9 responses to “Those who cannot remember the past are condemned to repeat it.”

  1. Or Orkut, or ICQ or IRC. If is sometime amusing to see talk to digital collaboration in companies being touted as a new thing. Yet if you look at the Open Source communities that have been doing collaborative cross-planet, cross-timezone collaboration for two decades now. At least.


  2. I’ve heard Blaine tell a similar-ish version of that story. The myth-making around the early days of Twitter is amazing.

    No chance they know who Winer was – they came from a post-RSS generation really!

  3. Matt – yea but I think there is a difference. Things like IRC never escaped the ‘geek ghetto’ (I still hate using it) and I wouldn’t expect everyone to understand that depth of history *but* the mainstream stuff is different.

  4. Since I’m quoted I’ll weigh in 🙂 I do suspect that when you asked that question Matt there was an element of good old British reserve and/or internet types just being naturally introverted, which might have made the silence more deafening than it really was.
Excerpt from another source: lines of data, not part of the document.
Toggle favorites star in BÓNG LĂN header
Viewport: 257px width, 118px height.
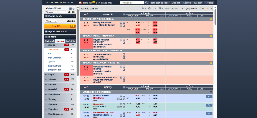124,14
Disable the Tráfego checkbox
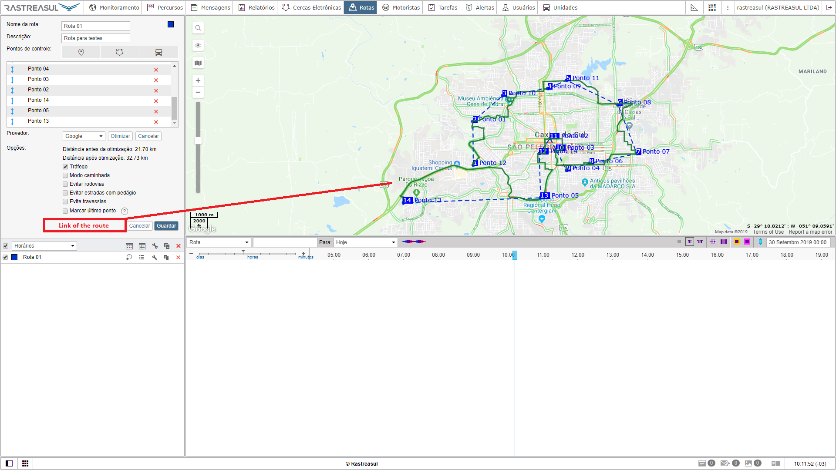The width and height of the screenshot is (836, 470). [x=65, y=167]
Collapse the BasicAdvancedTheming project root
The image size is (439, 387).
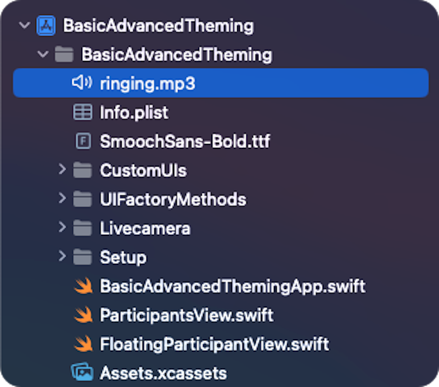[x=24, y=25]

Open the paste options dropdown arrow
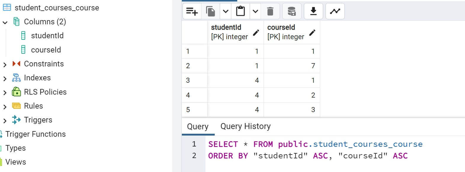[255, 11]
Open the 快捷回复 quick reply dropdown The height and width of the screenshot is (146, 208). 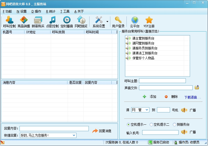click(x=74, y=135)
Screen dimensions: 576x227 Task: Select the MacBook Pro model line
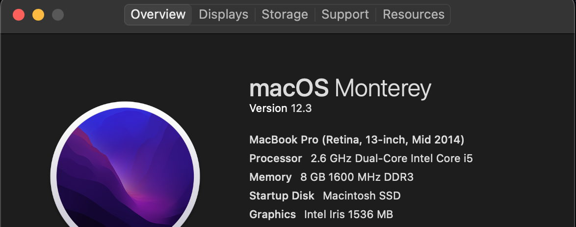pyautogui.click(x=357, y=140)
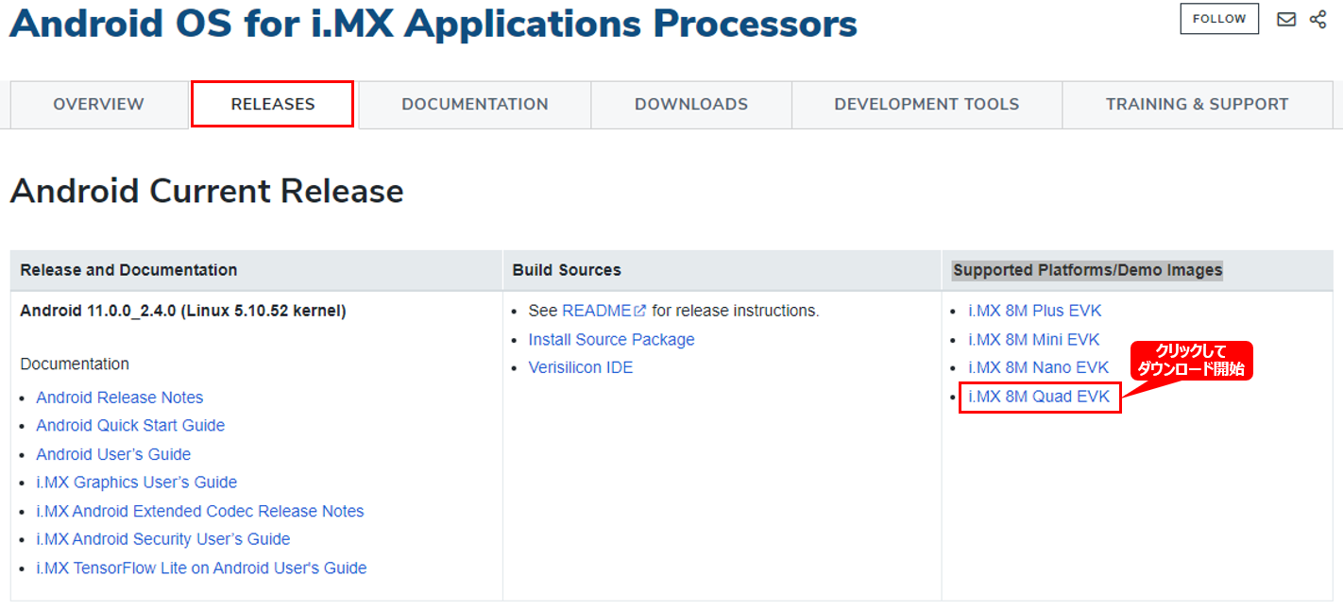1343x610 pixels.
Task: Open i.MX Android Security User's Guide
Action: (162, 539)
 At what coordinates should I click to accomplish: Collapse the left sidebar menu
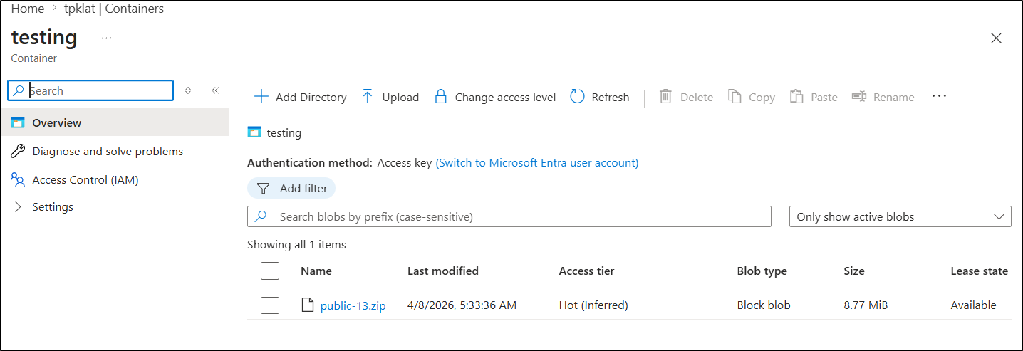tap(215, 90)
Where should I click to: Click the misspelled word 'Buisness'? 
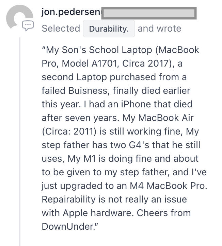[88, 91]

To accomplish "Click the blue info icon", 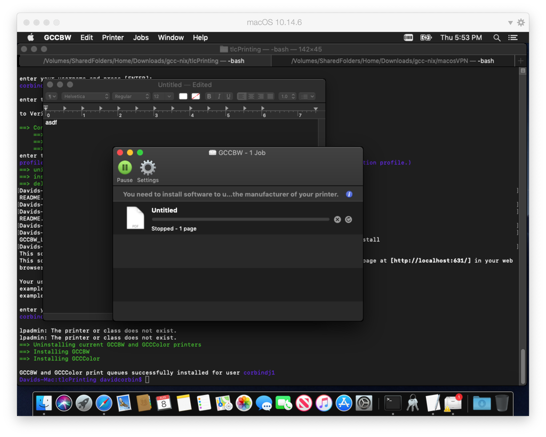I will pos(349,194).
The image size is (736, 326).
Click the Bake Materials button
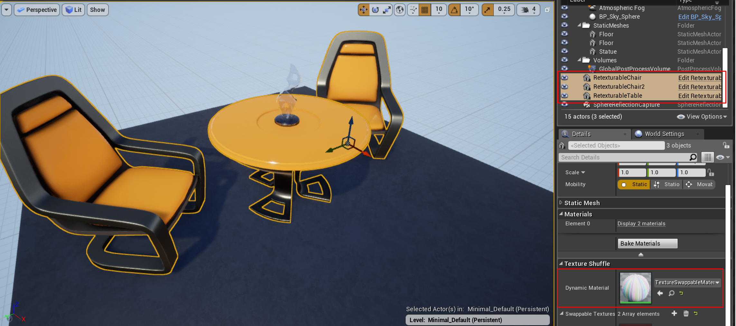coord(647,243)
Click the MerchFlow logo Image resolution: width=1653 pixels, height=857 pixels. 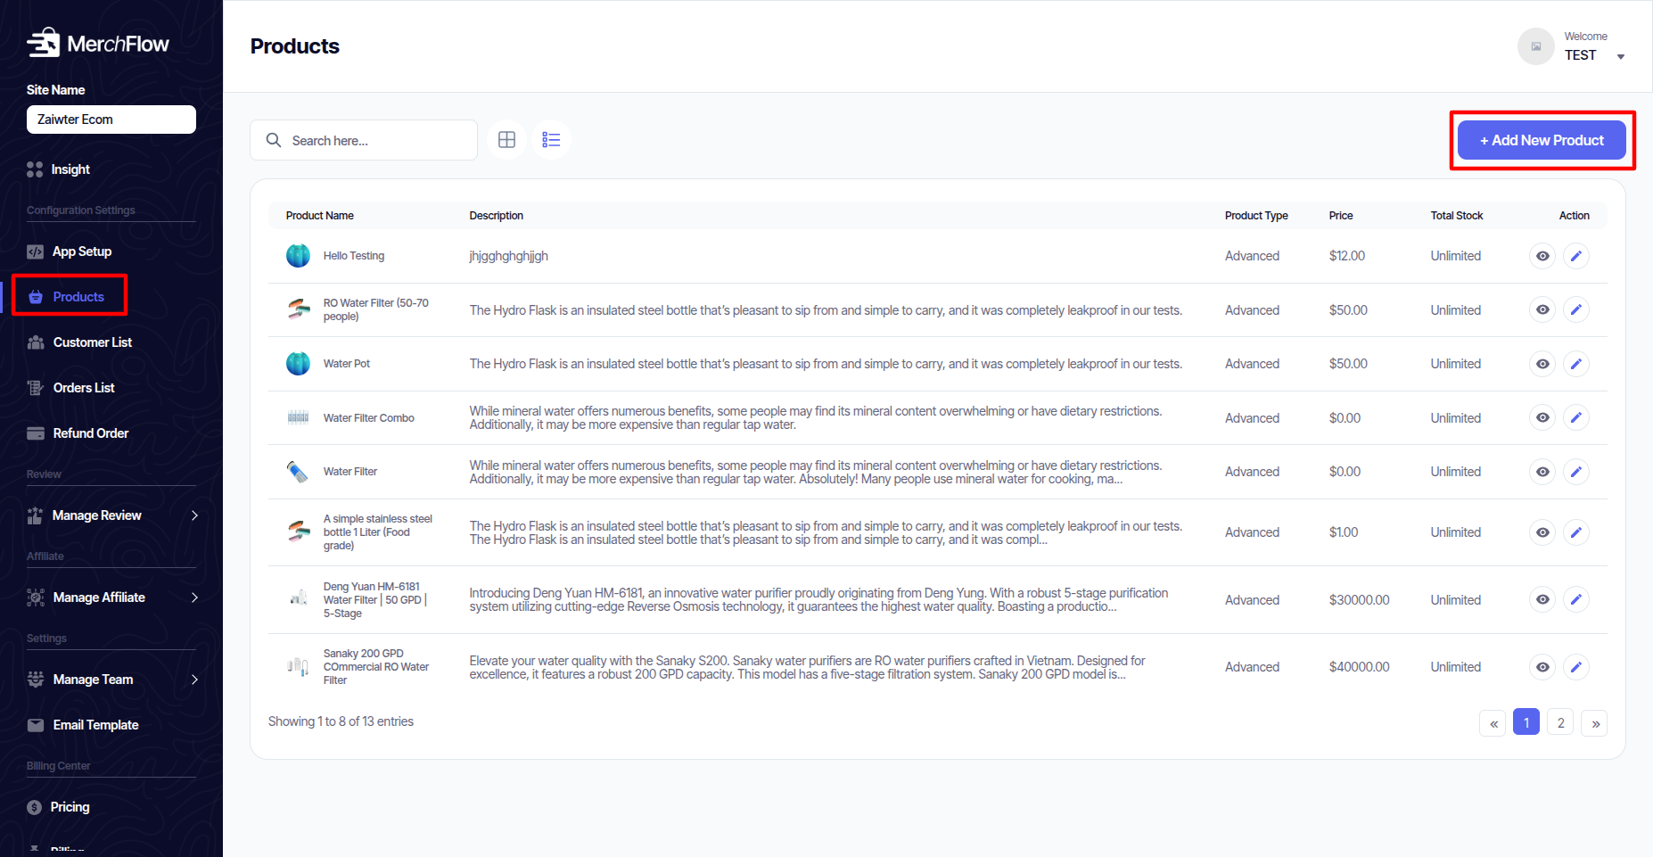click(x=98, y=43)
I’d certainly heard of Friendster (though not signed up) and had a MySpace account- but I think I was too shy to put my hand up… That said, to expand on my tweet, perhaps if it doesn’t matter what you tweeted last week, it *really* doesn’t matter what tool you used to communicate last year. You also made a good point about that maybe not being the best approach for people who work with social media for a living though- perhaps there is a need for a sense of history there.

    I bloody loved Pownce. It was like Twitter but with photos, file uploads, and events. I remember inviting my friends and them all being of the opinion that they were fed up changing social networks every 6-12 months, and that Facebook was everything they needed. I should have tried harder.

  5. I think you are right about the shyness but there was certainly a lot of blank faces and furious scribbling when I talked about Cluetrain 🙂

  6. Perhaps tangentially related, but there seems to be a ‘circle of life’ effect at my organisation where structures and roles come back to the centre, and then a few years later are devolved out again.

    I guess it all seems new and revolutionary when you’re doing for the first time, but if you observe it happening more than once you start to recognise it.

    Perhaps an idea’s time comes where previously the organisation just wasn’t ready.

  7. I agree with Mike that there was probably some element of British reserve playing a part in people not coming forward. Personally I’ve worked in digital/social media since 2006, so MySpace was the first social media community I managed as part of my job. I don’t remember using Friendster, but there was definitely a whole load of other now-defunct platforms I loved (I was very sad when Vox blogs died a death). I actually joined and left Twitter in the early days because it seemed pointless and I didn’t think it would take off (how wrong I was) only to return recently when it simply became unacceptable not to be on Twitter if you worked in social media.

    In a growing industry like digital there are always going to be people coming in that are simply not old enough to have experienced the history and actually I don’t think there’s necessarily an easy place for them to go find out what came before Twitter/Facebook.

  8. As I said to Mike I accept the shyness/reserve factor (but its less easy to frame a post around that :)) but there were a lot of blank looks when I talked about Cluetrain. I don’t believe its that hard to find info about the past of social media or the texts that set out the philosophies behind it all. It does take a little time and commitment and a willingness to look back though and maybe it isn’t required. Like I said at the talk – what the hell do I know!